JMIR cardio, Volume 3, Issue 1, 19 3 2019, Pages e9894 Mobile Health for Central Sleep Apnea Screening Among Patients With Stable Heart Failure: Single-Cohort, Open, Prospective Trial. Treskes RW, Maan AC, Verwey HF, Schot R, Beeres SLMA, Tops LF, Van Der Velde ET, Schalij MJ, Slats AM

Background

Polysomnography is the gold standard for detection of central sleep apnea in patients with stable heart failure. However, this procedure is costly, time consuming, and a burden to the patient and therefore unsuitable as a screening method. An electronic health (eHealth) app to measure overnight oximetry may be an acceptable screening alternative, as it can be automatically analyzed and is less burdensome to patients.

Objective

This study aimed to assess whether overnight pulse oximetry using a smartphone-compatible oximeter can be used to detect central sleep apnea in a population with stable heart failure.

Methods

A total of 26 patients with stable heart failure underwent one night of both a polygraph examination and overnight saturation using a smartphone-compatible oximeter.

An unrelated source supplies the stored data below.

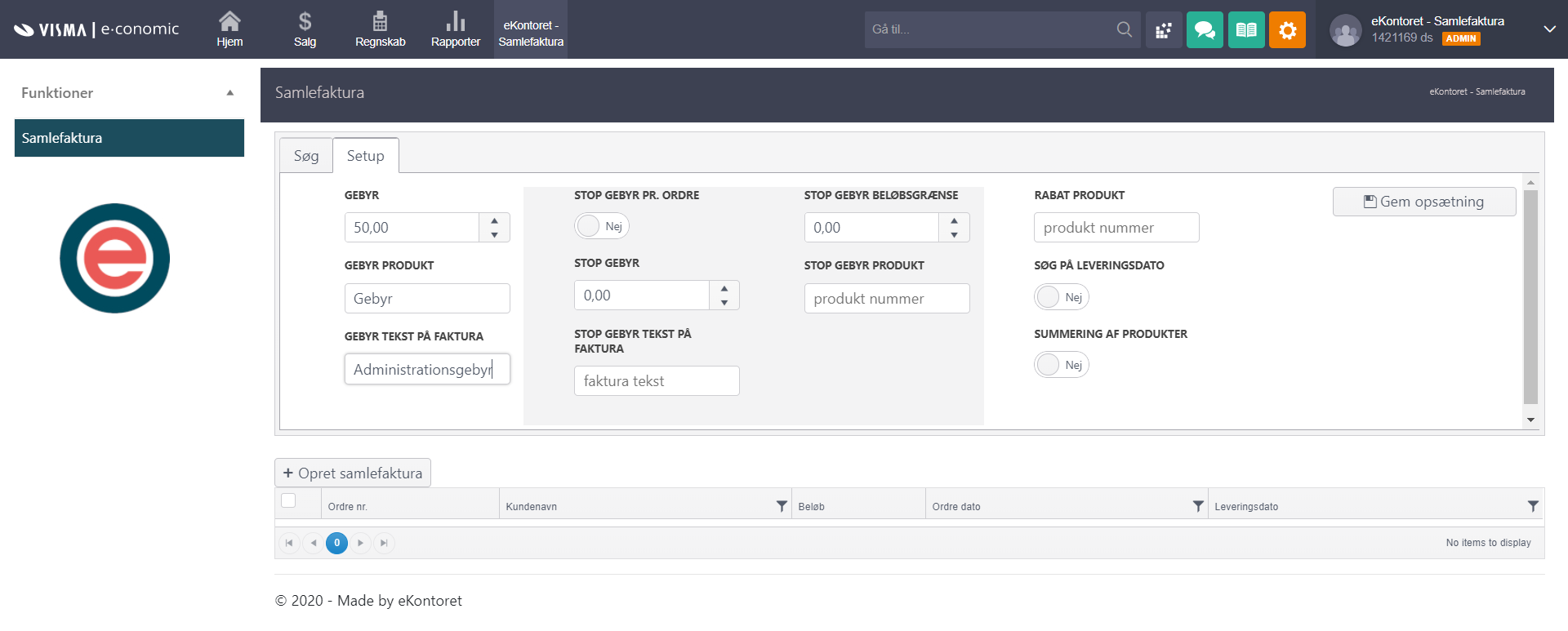Open the apps grid icon

1163,30
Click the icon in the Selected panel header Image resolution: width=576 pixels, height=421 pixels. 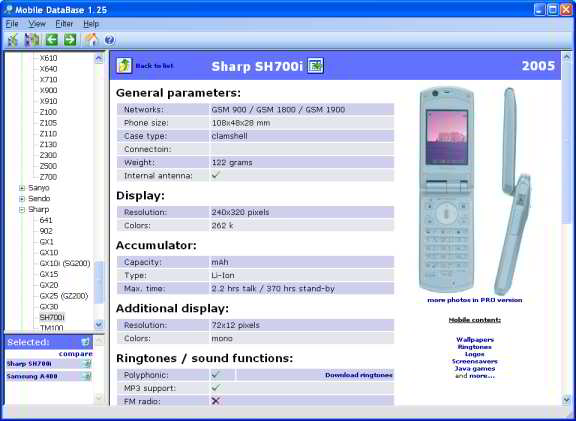85,342
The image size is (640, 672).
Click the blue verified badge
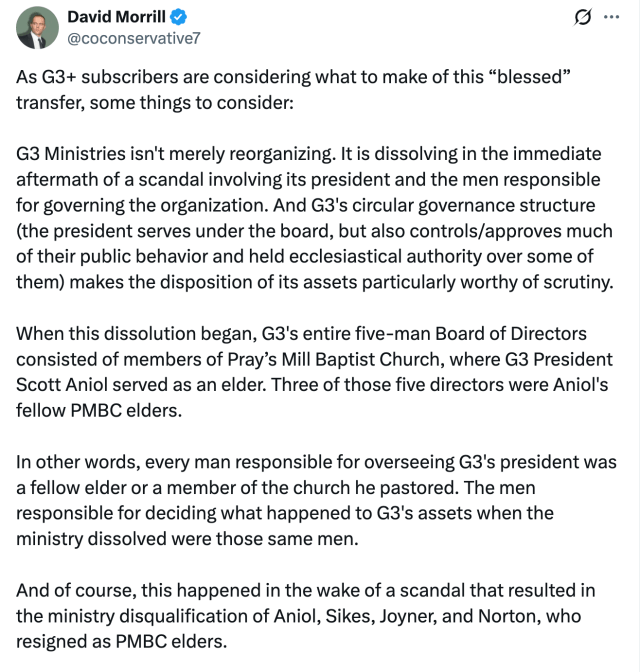pos(178,17)
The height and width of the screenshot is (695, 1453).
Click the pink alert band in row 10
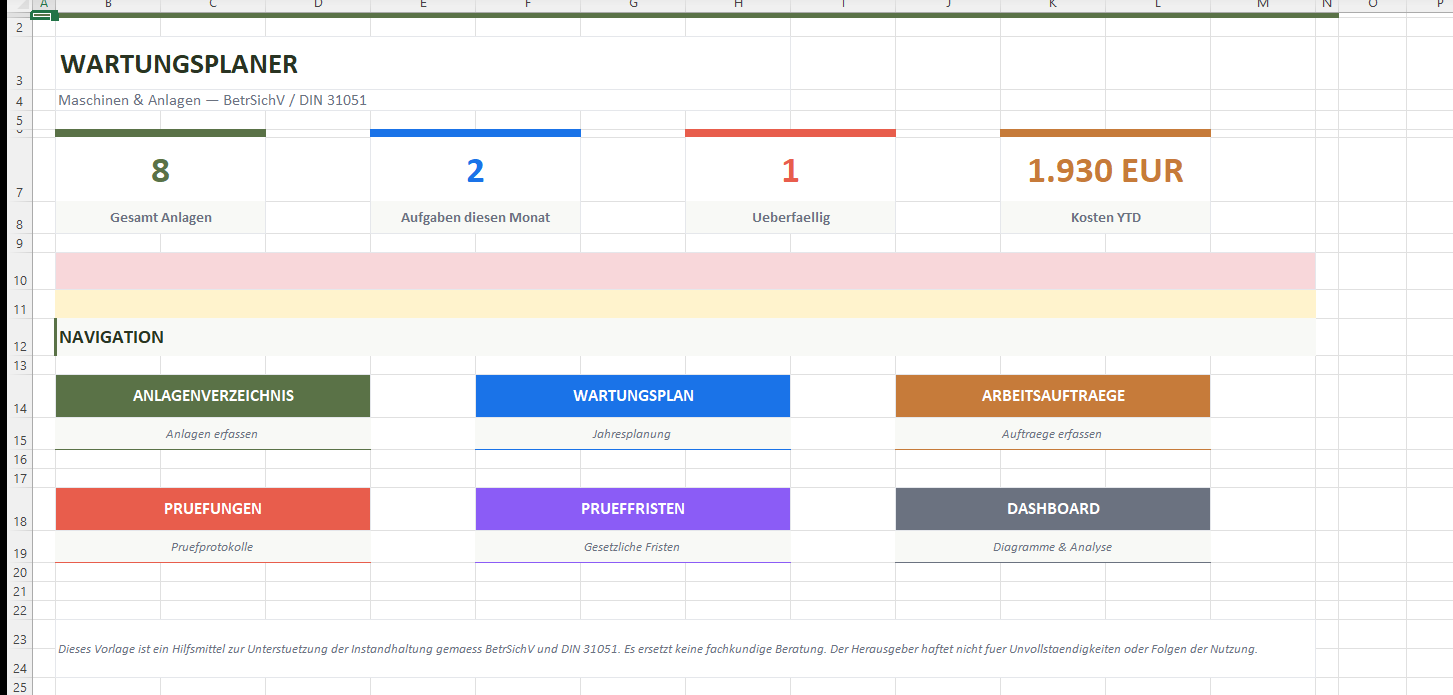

The primary endpoint was agreement between the oxygen desaturation index (ODI) above or below 15 on the smartphone-compatible oximeter and the diagnosis of the polygraph.

Results

The median age of patients was 66.4 (interquartile range, 62-71) years and 92% were men. The median body mass index was 27.1 (interquartile range, 24.4-30.8) kg/m2. Two patients were excluded due to incomplete data, and two other patients were excluded because they could not use a smartphone. Seven patients had central sleep apnea, and 6 patients had obstructive sleep apnea. Of the 7 (of 22, 32%) patients with central sleep apnea that were included in the analysis, 3 (13%) had an ODI≥15. Of all patients without central sleep apnea, 8 (36%) had an ODI<15. The McNemar test yielded a P value of .55.

Conclusions

Oxygen desaturation measured by this smartphone-compatible oximeter is a weak predictor of central sleep apnea in patients with stable heart failure.